Analysis of [2015] SGHC 174, a decision of the High Court of the Republic of Singapore on 2015-07-08.

Case Details

  • Title: Re Rogers, Heather QC
  • Citation: [2015] SGHC 174
  • Court: High Court of the Republic of Singapore
  • Date: 08 July 2015
  • Judge: Steven Chong J
  • Coram: Steven Chong J
  • Case Number: Originating Summons No 532 of 2015
  • Proceeding: HC/OS 532/2015
  • Applicant: Ms Heather Rogers QC
  • Respondents/Opponents: Law Society of Singapore; Attorney-General (via Attorney-General’s Chambers); and the plaintiff in S 569/2014 (Mr Lee Hsien Loong)
  • Underlying Suit: Suit No 569 of 2014 (S 569/2014)
  • Underlying Defendant: Mr Roy Ngerng Yi Ling
  • Legal Area: Legal Profession – Admission – Ad hoc
  • Statutes Referenced: Legal Profession Act (Cap 161, 2009 Rev Ed) (“LPA”)
  • Regulations/Rules Referenced: Legal Profession (Admission) Rules 2011 (S 244/2011); Rules of Court (Cap 322, R 5, 2014 Rev Ed) (“ROC”); Legal Profession (Ad Hoc Admissions) Notifications 2012 (S 132/2012)
  • Key Statutory Provision: Section 15 of the LPA (Ad hoc admissions)
  • Notification Matters: Considerations listed at para 3 of the Legal Profession (Ad Hoc Admissions) Notifications 2012 (S 132/2012)
  • Counsel for Applicant: George Bonaventure Hwang Chor Chee (George Hwang LLC)
  • Counsel for Plaintiff in S 569/2014: Davinder Singh SC, Angela Cheng, Samantha Tan and Imran Rahim (Drew & Napier LLC)
  • Counsel for Attorney-General: Jeyendran Jeyapal (Attorney-General’s Chambers)
  • Counsel for Law Society of Singapore: Christopher Anand Daniel, Harjean Kaur and Aw Sze Min (Advocatus Law LLP)
  • Judgment Length: 18 pages, 11,054 words
  • Related Case(s) Cited: [2014] SGHC 230; [2014] SGHC 230; [2015] SGHC 174 (this case); [2014] SGHC 230 is Lee Hsien Loong v Roy Ngerng Yi Ling
  • Cases Cited (as provided): [2014] SGHC 230, [2015] SGHC 174

Summary

In Re Rogers, Heather QC ([2015] SGHC 174), the High Court dismissed an application by Ms Heather Rogers QC to be admitted to practise as an advocate and solicitor in Singapore on an ad hoc basis under s 15 of the Legal Profession Act (Cap 161, 2009 Rev Ed) (“LPA”). The application was made so that she could represent Mr Roy Ngerng Yi Ling in Suit No 569 of 2014 (“S 569/2014”), a defamation action brought by the Prime Minister, Mr Lee Hsien Loong.

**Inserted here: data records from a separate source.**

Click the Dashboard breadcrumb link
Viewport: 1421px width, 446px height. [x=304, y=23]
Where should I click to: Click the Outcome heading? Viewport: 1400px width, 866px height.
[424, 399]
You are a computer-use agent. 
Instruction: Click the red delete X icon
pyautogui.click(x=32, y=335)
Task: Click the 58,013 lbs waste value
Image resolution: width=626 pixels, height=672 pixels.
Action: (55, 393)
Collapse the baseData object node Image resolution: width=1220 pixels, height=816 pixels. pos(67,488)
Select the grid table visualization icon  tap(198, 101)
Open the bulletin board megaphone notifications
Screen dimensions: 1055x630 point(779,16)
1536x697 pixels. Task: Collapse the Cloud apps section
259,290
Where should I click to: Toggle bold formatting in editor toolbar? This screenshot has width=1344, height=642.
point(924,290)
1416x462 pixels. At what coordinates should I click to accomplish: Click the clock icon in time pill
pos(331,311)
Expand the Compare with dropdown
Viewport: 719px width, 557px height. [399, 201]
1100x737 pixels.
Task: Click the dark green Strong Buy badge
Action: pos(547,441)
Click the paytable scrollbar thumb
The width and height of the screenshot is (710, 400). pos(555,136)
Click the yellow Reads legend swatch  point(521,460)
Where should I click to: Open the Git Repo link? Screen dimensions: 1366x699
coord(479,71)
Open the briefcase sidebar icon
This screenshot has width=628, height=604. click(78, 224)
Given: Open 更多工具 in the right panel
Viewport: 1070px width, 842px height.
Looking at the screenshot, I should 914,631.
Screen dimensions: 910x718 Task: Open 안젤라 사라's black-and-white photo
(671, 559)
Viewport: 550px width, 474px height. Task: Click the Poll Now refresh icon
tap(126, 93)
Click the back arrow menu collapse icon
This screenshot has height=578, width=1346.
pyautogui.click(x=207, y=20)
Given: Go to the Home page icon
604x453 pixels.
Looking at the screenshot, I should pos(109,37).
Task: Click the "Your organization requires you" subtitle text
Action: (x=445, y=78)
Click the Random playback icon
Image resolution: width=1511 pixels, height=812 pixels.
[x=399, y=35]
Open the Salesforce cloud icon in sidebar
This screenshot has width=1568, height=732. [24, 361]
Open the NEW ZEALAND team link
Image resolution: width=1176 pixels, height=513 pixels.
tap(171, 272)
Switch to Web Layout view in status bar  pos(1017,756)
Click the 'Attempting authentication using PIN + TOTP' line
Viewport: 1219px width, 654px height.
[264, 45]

The court accepted that the formal prerequisites in s 15(1)(a) and (b) were satisfied (Ms Rogers held the title of Queen’s Counsel and was coming to Singapore for the purpose of the case). However, the decisive issue was whether she met the distinct statutory requirement in s 15(1)(c) that she had “special qualifications or experience for the purpose of the case”. The court emphasised that this requirement must be analysed separately from the later discretionary considerations (including the so-called “inequality of arms” factor) under the framework in the Legal Profession (Ad Hoc Admissions) Notifications 2012 (S 132/2012).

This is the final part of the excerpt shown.